■ Written problem:
Count how many of the lines below contain the word "screenshot", and reply with the number alone.
[START]
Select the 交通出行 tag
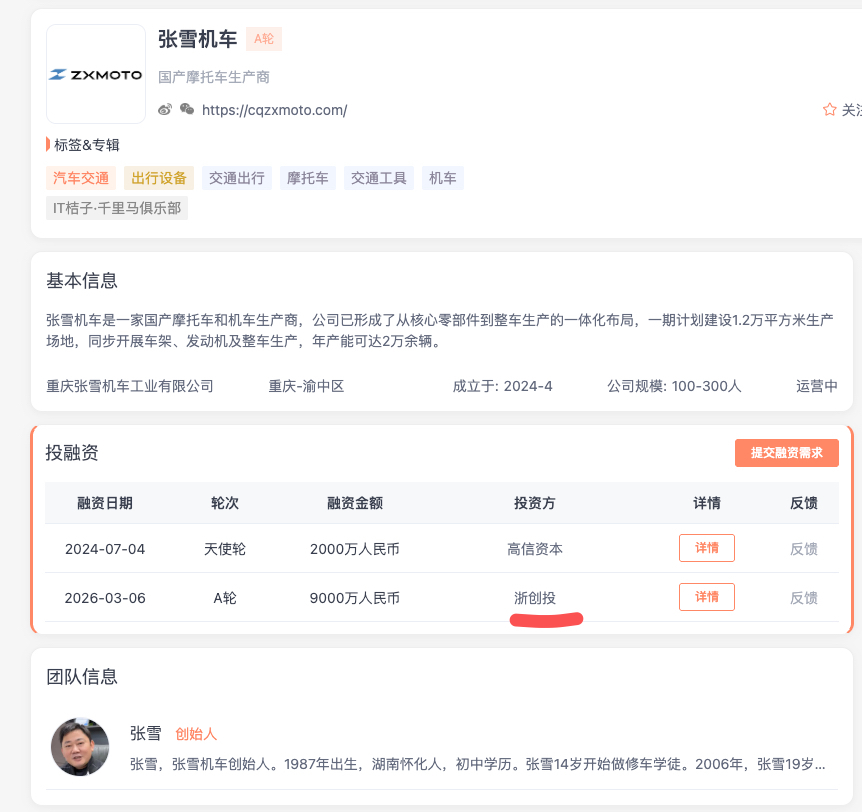 coord(237,178)
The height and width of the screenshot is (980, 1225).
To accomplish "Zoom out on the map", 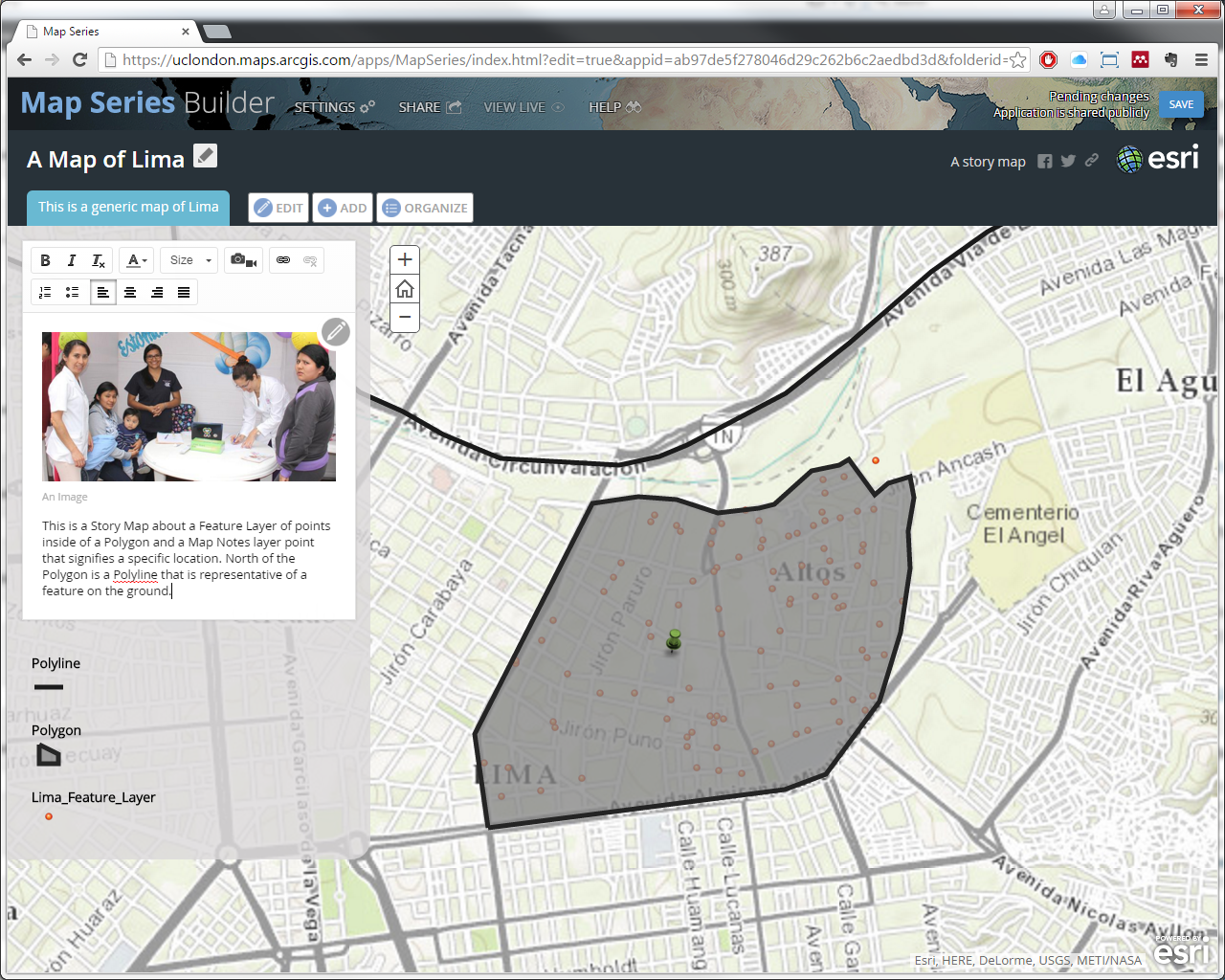I will 405,317.
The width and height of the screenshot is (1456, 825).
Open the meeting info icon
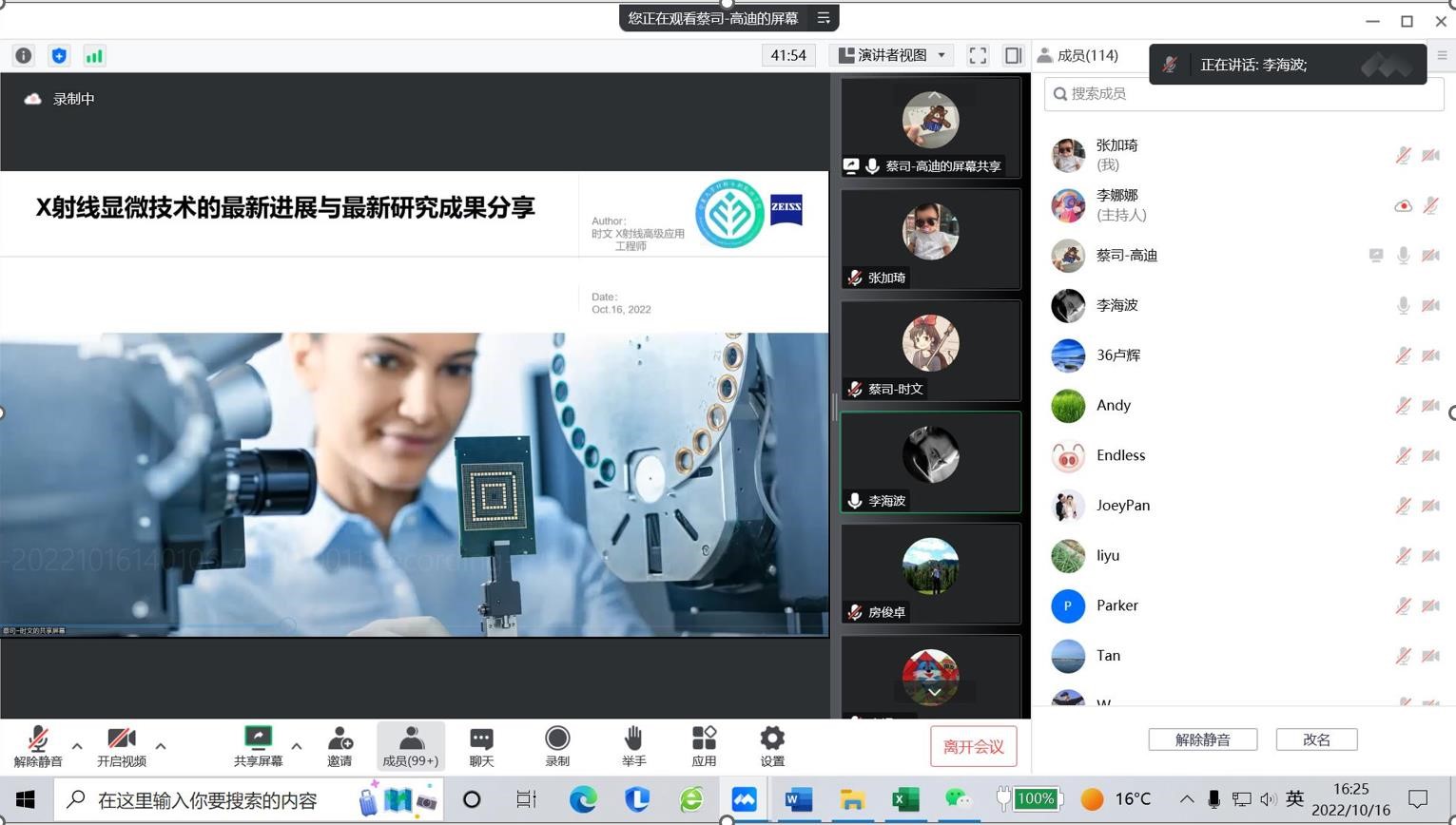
[END]
■ Exercise output:
2